* **Required task**: Repeat the records from the line containing "Task: Click the green legend marker icon" through the line containing "Action: click(x=530, y=572)", both included, and leave the pictures out of your answer.

* **Entries supplied**:
-- Begin --

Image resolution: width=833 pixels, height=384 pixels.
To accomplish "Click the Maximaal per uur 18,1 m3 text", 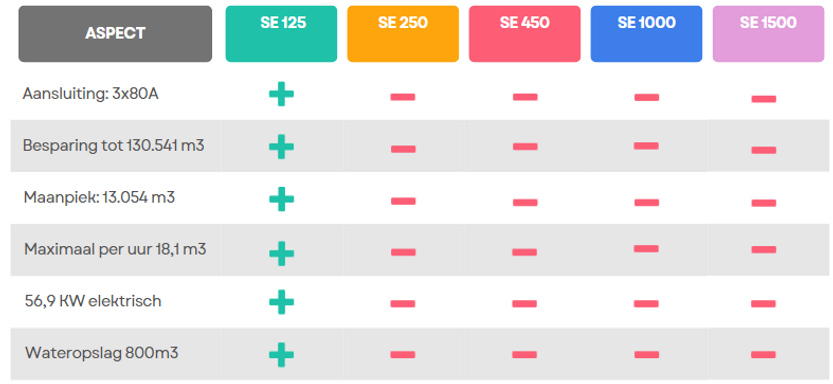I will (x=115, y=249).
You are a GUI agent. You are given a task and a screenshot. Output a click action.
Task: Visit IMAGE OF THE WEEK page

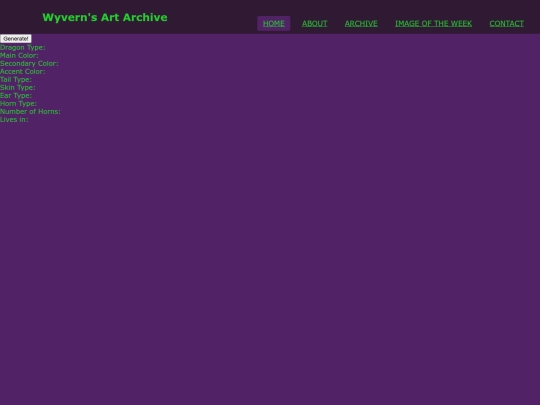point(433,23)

-- End --
-- Begin --

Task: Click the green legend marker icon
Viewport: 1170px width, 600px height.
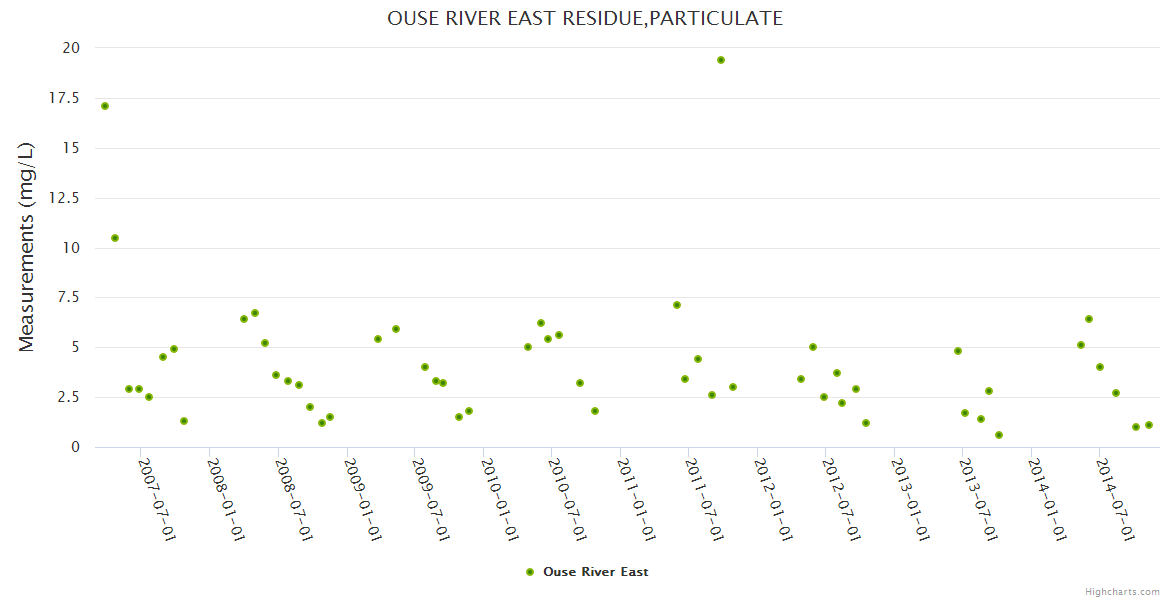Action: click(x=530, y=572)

-- End --
-- Begin --

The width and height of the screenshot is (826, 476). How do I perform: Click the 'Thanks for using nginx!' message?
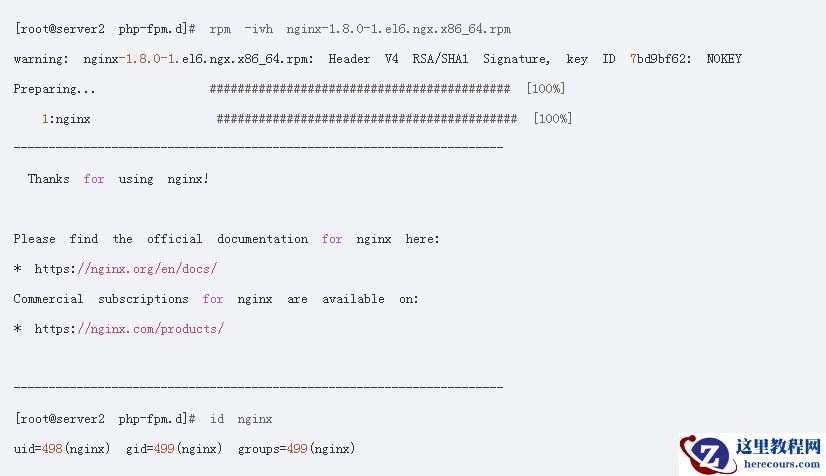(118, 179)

-- End --

* **Task solution**:
Task: Click the green legend marker icon
Viewport: 1170px width, 600px height.
Action: click(x=530, y=572)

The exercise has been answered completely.